I seem to be having major trouble with one problem. I have done questions much harder than this one, but can't seem to figure out what's going on.
Here is the problem:

Refer to the figure and find the volume V generated by rotating the region R1 about the line AB.(We are given a = 4, b =5 )

[attachment=0:1wkhjch9]graph.jpg[/attachment:1wkhjch9]

Here is my work:

[attachment=1:1wkhjch9]work.jpg[/attachment:1wkhjch9]

Probably some dumb mistake, but I only have one try left and it's worth 10 points on homework assignment. I'm have trouble with the very last question too, but I have a few more tries before I'll have to ask for help. Hopefully, I will get it by then. Thanks!

 

[galactus]

It looks like you used washers. Use shells. When using shells, the cross sections are parallel to the axis about which we are revolving. So, in this case, we would integrate w.r.t x because the cross sections are parallel to x=1.

\(\displaystyle 2\pi\int_{0}^{1}(1-x)4x^{5}dx\)

Here is a graph of what it looks like rotated. It looks like a witch's hat

To use washers we would have to solve for y, and it is more difficult.

\(\displaystyle \pi\int_{0}^{4}\left[\left(\frac{y}{4}\right)^{\frac{1}{5}}-1\right]^{2}dy\)

 

[rodneyspencer]

May I ask what you used to generate that beauty of a graph?

 

[Zerrotolerance]

Thank you, I guess the part that was getting me is the "-1" you have in your equation. Is this because it's reflected along the line x=1 instead of 0 like my other problems. I was able to get the answer right because of that. I have one other problem I can't figure out. This one is much more difficult.

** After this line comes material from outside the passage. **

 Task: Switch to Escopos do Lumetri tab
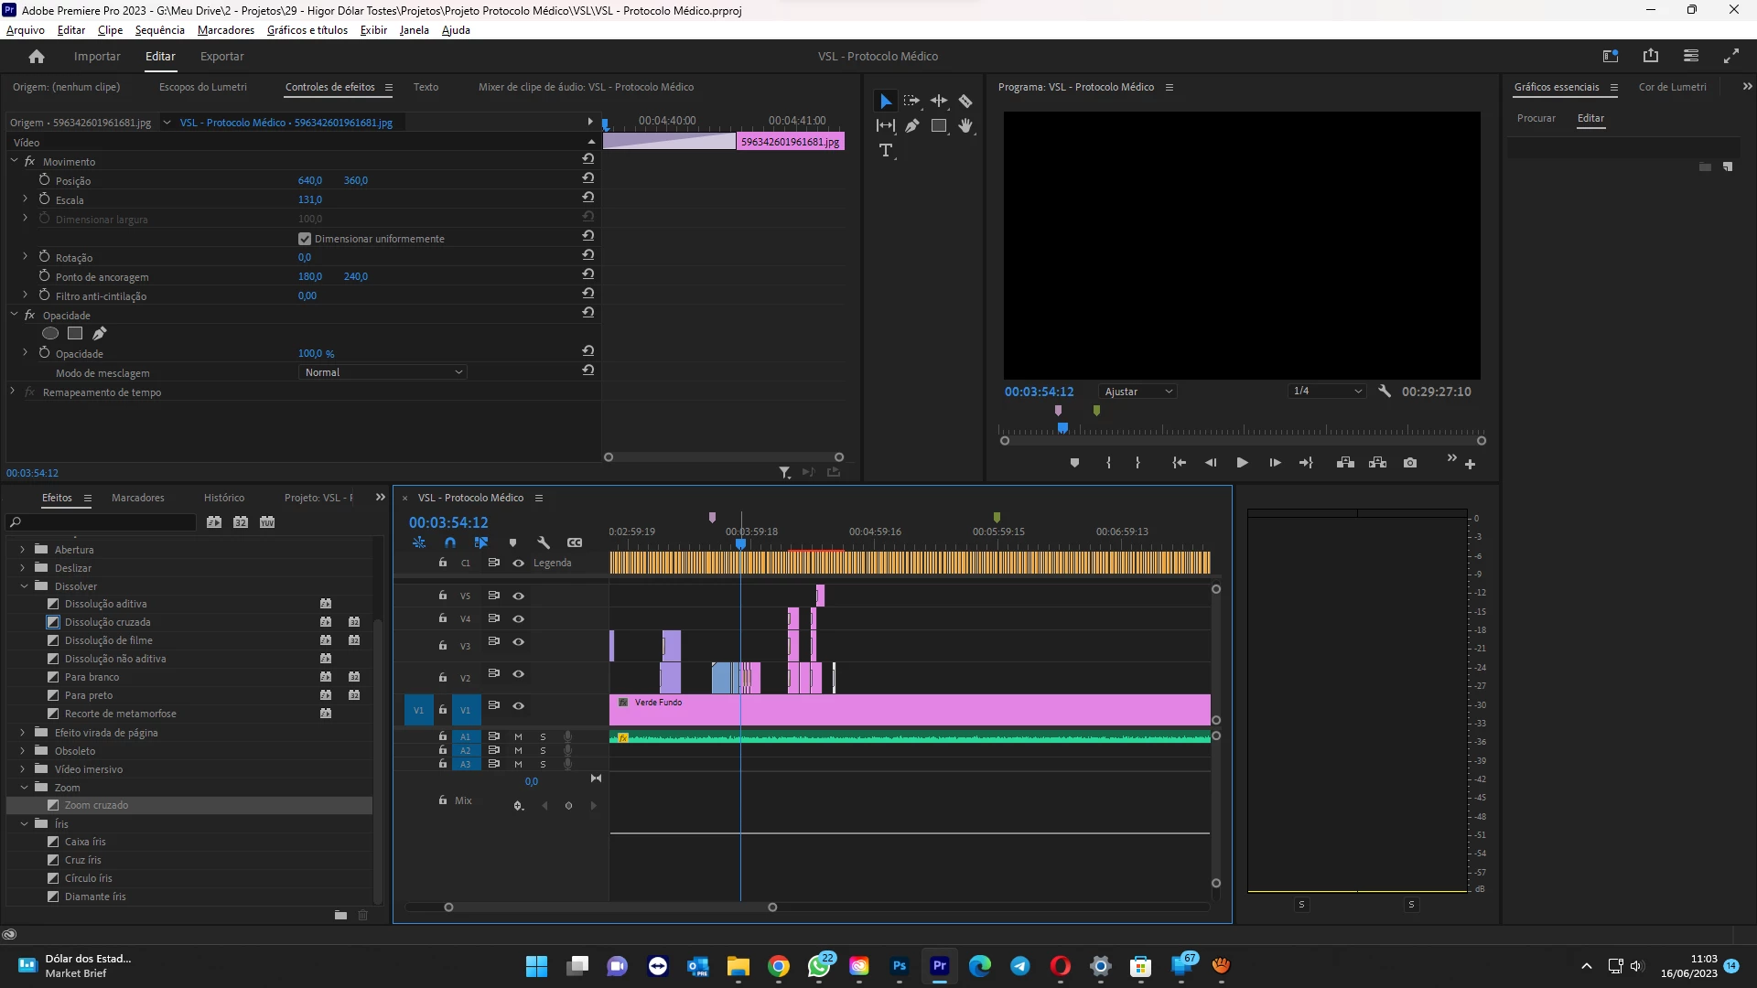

Consider the solid S described below.
The base of S is the triangular region with vertices (0, 0), (2, 0), and (0, 2). Cross-sections perpendicular to the x-axis are equilateral triangles.
Find the volume V of this solid.

I drew it out and used the area of an equilateral triangle in the integeral and got:

((sqrt(3))S^2h)/12 for a final answer.
"S" stand for "side" and "h"for height.

I don't even know if this is close to right. On the 2 examples before we did something similar to find area of a square pyramid, don't remember the name. I would call this one a triangle pyramid. When I draw it though, I just get what looks like a flat triangle. Am I supposed to fill something in for them to get an actual answer, and how do I find these numbers? I guess I could use distance formula to get S, but what about h? I am really lost about this.

 

[Zerrotolerance]

May I ask what you used to generate that beauty of a graph?

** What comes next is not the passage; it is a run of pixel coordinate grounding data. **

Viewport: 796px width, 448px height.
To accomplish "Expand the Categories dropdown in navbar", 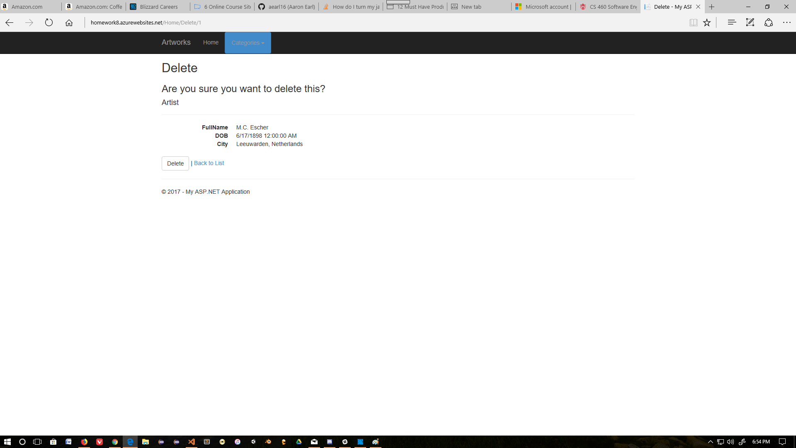I will (248, 43).
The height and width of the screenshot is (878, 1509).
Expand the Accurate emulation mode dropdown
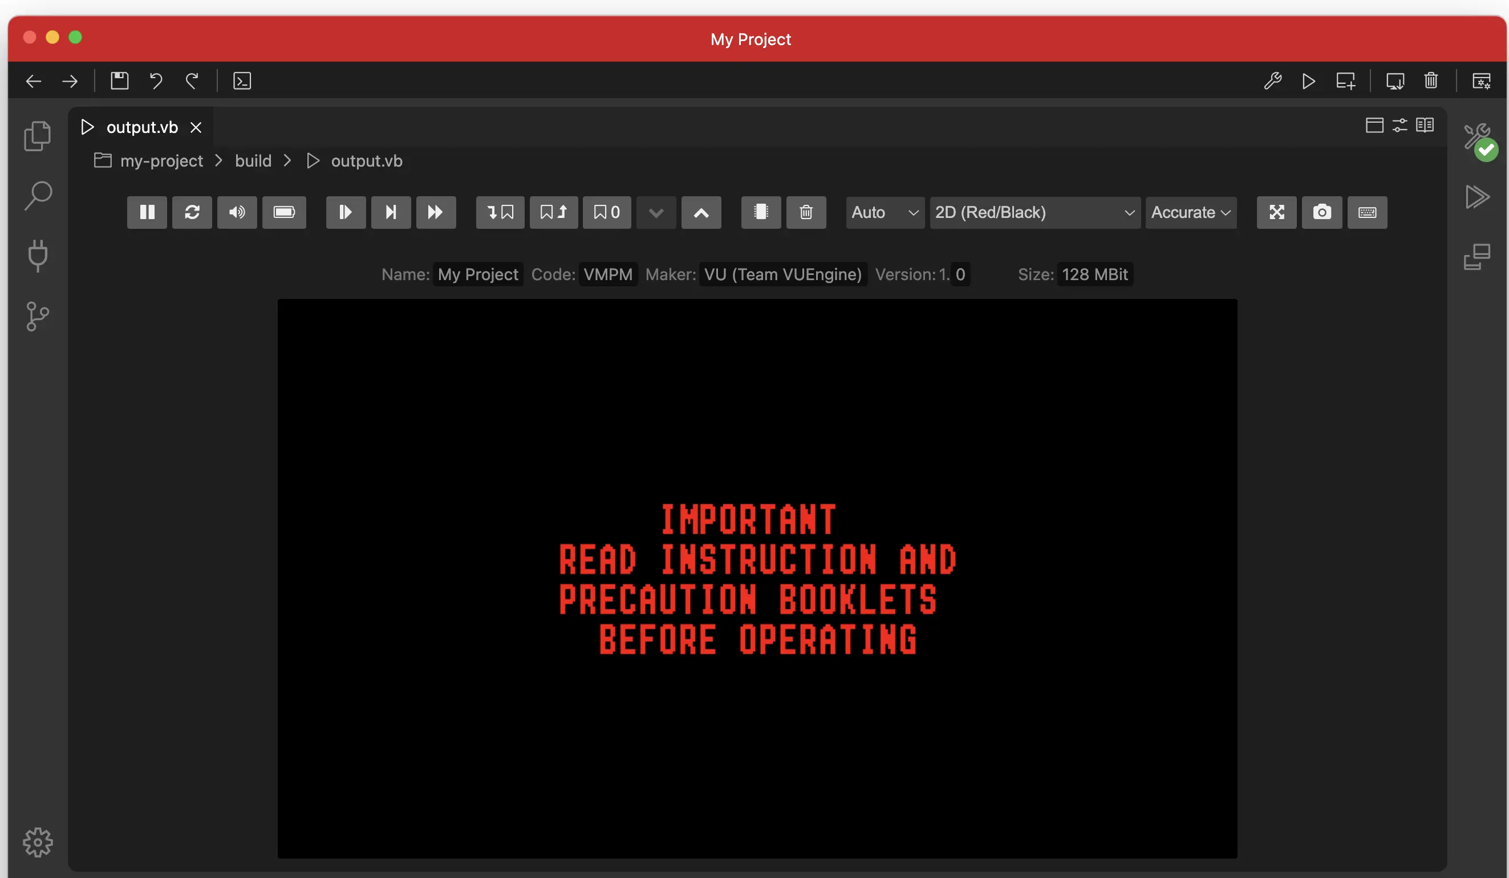point(1190,212)
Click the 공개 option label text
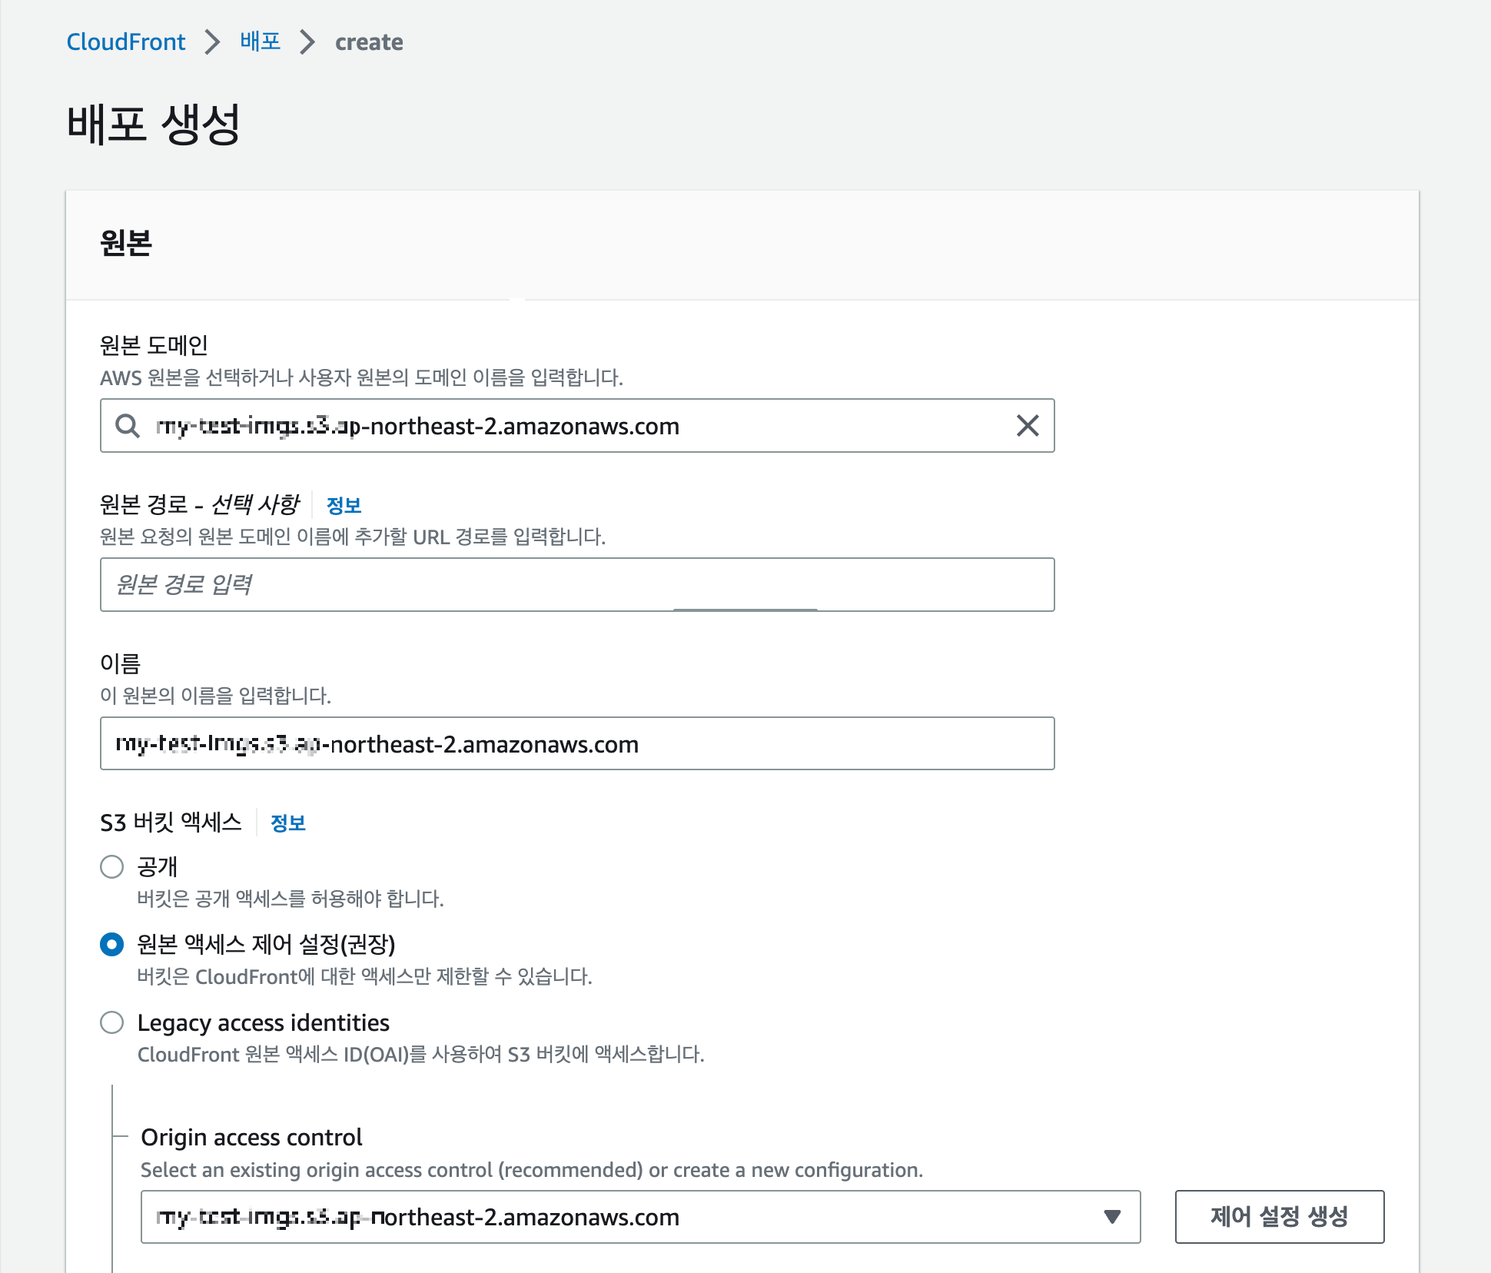 (158, 867)
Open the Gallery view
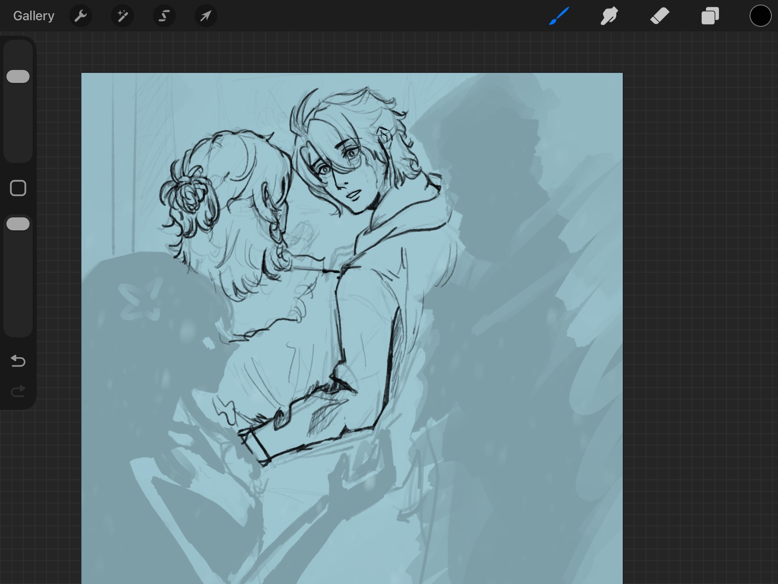 pyautogui.click(x=33, y=16)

Yeah, I was wondering the same thing. That's pretty awesome.

 

[galactus]

Thank you, I guess the part that was getting me is the "-1" you have in your equation. Is this because it's reflected along the line x=1 instead of 0 like my other problems?.

Yep, that's why.

Consider the solid S described below.
The base of S is the triangular region with vertices (0, 0), (2, 0), and (0, 2). Cross-sections perpendicular to the x-axis are equilateral triangles.
Find the volume V of this solid.

I drew it out and used the area of an equilateral triangle in the integeral and got:

((sqrt(3))S^2h)/12 for a final answer.
"S" stand for "side" and "h"for height.

Use the given vertices to find the equation of the line. The area of an equilateral triangle is \(\displaystyle A=\frac{\sqrt{3}}{4}s^{2}\). Where 's' is the length of the side. See now what to do?.

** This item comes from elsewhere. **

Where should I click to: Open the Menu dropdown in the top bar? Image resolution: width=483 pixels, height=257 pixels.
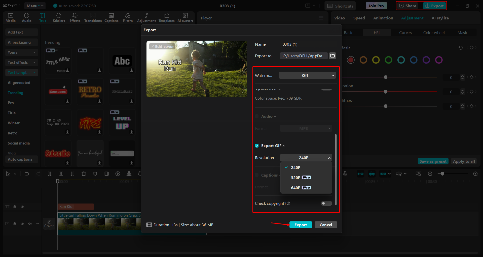(35, 6)
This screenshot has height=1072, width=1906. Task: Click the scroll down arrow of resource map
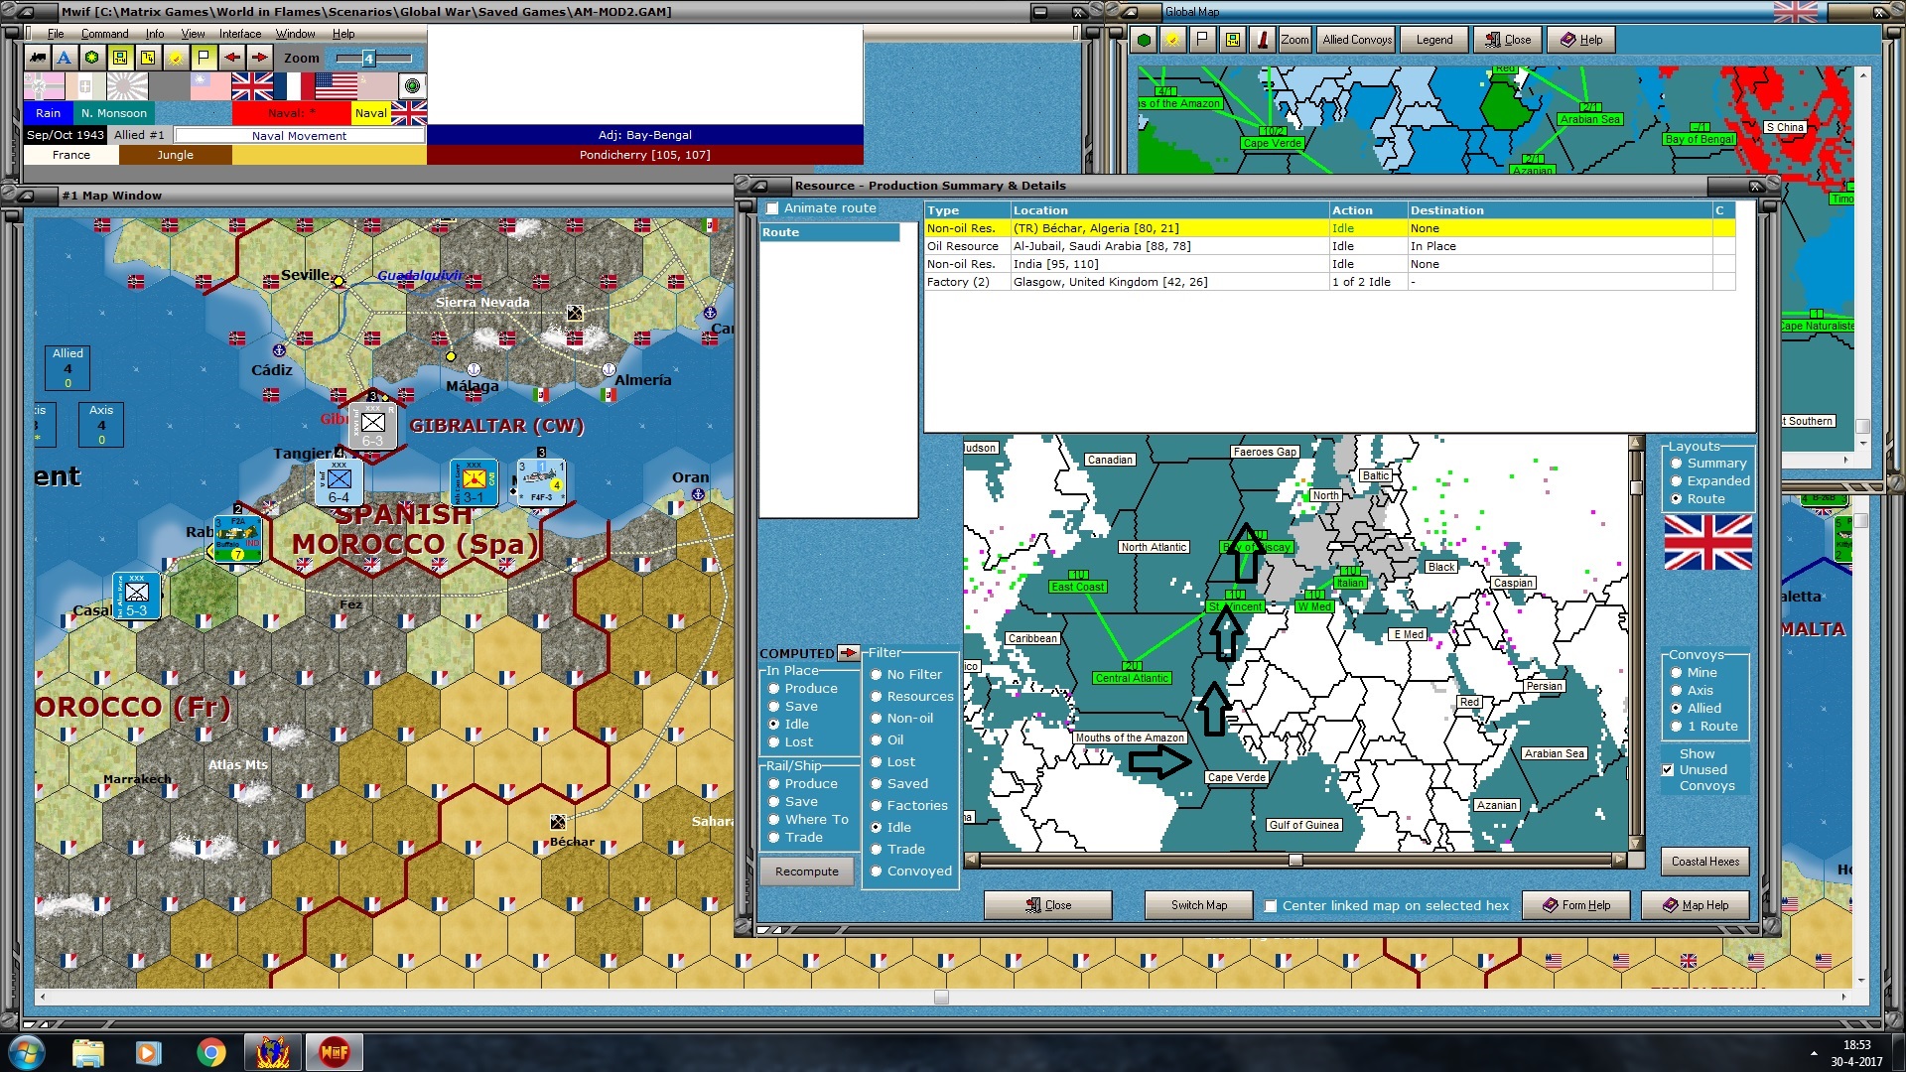(1636, 843)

May I ask what you used to generate that beauty of a graph?

I used Maple to generate it.

 

[Zerrotolerance]

No, I am still confused. The equation of which line? There are 3 points. I had the area part right, but substituted "h" in for x to stand for the height on this object in the integral. I think I am having trouble visualizing what this looks like. Is the equation I am looking for the height of this object? I am completely lost on this one.